The library analyzed every municipality and assessed the needs of businesses, not-for-profits, and other organizations, Dunkelberg says. Goals were set regarding how the librarians could get connected with prospective patrons, such as by joining key committees and groups.

Public service specialists (paraprofessionals) received training to answer basic reference and technical questions, Dunkelberg explains. Community librarians were encouraged to spend one-quarter to one-third of their time in their communities. DPL also switched to more generalized staffing at the smaller libraries so that “the librarian is truly a community librarian providing services to children, teens, and adults, which helps solidify [that person’s role] in the community,” Dunkelberg says.

Embedded librarianship led to stronger business connections, such as a program in which librarians meet with business developers one on one to show them databases and other business-related resources, Dunkelberg says. The library developed résumé building and job hunting workshops with Worksource Oregon, a statewide network of public and private agencies that focuses on business and job assistance. The library also connected job seekers with career resources at community colleges.

The new venture helped DPL gain new insights into local demographics and develop programs and services tailored to the various communities. For example, in the more rural La Pine, the library developed book talks and school outreach programs to meet children’s needs.

The public got on board: use of the library has grown from 35 percent of the population in 2007 to 60 percent in 2012, and Dunkelberg attributes the rise to the library’s outreach efforts. Reference transactions are also up from 65,000 to 100,000 over the past four years. “It’s a huge jump, and we’re pretty excited about that,” he says.
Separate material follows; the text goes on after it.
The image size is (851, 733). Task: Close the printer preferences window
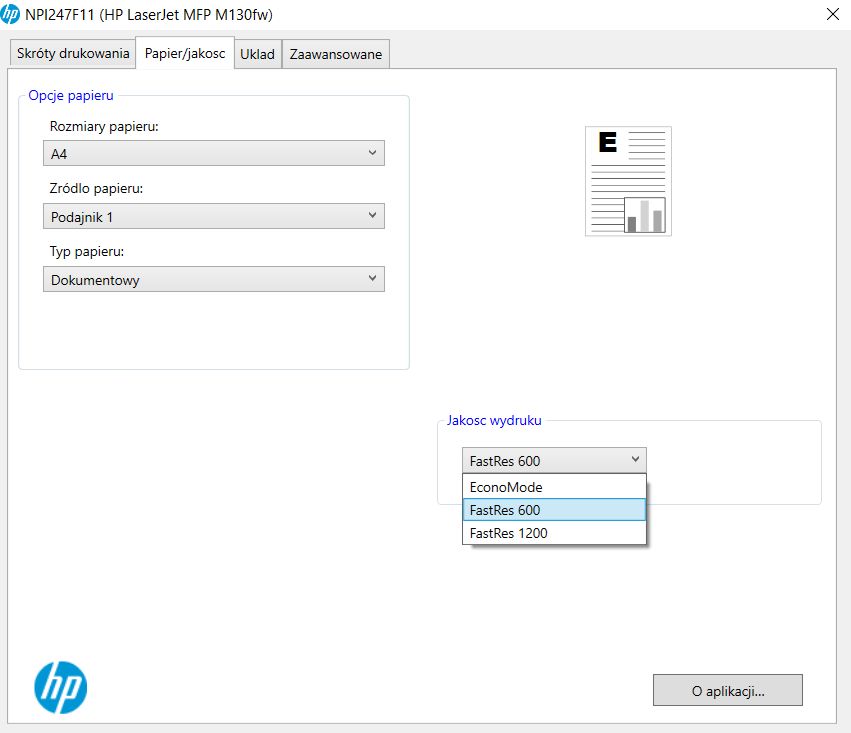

Dunkelberg explains that the library succeeded in the community librarianship work without extra funding and amid declining budgets by shifting and the library’s management structure and reducing the number of managers. The organization would like to do more community librarianship, Dunkelberg says, “and, as the economy improves, we have a model for what we’d like to do.”

Multnomah County Library | OR

Multnomah County Library (MCL), Portland, OR, has always performed outreach services, explains Terrilyn Chun, the public programming and community outreach manager. Over the past three years, staffers have increased their presence at the literary Wordstock Festival and at Bud Clark Commons, a Portland apartment complex for people who have been ­homeless.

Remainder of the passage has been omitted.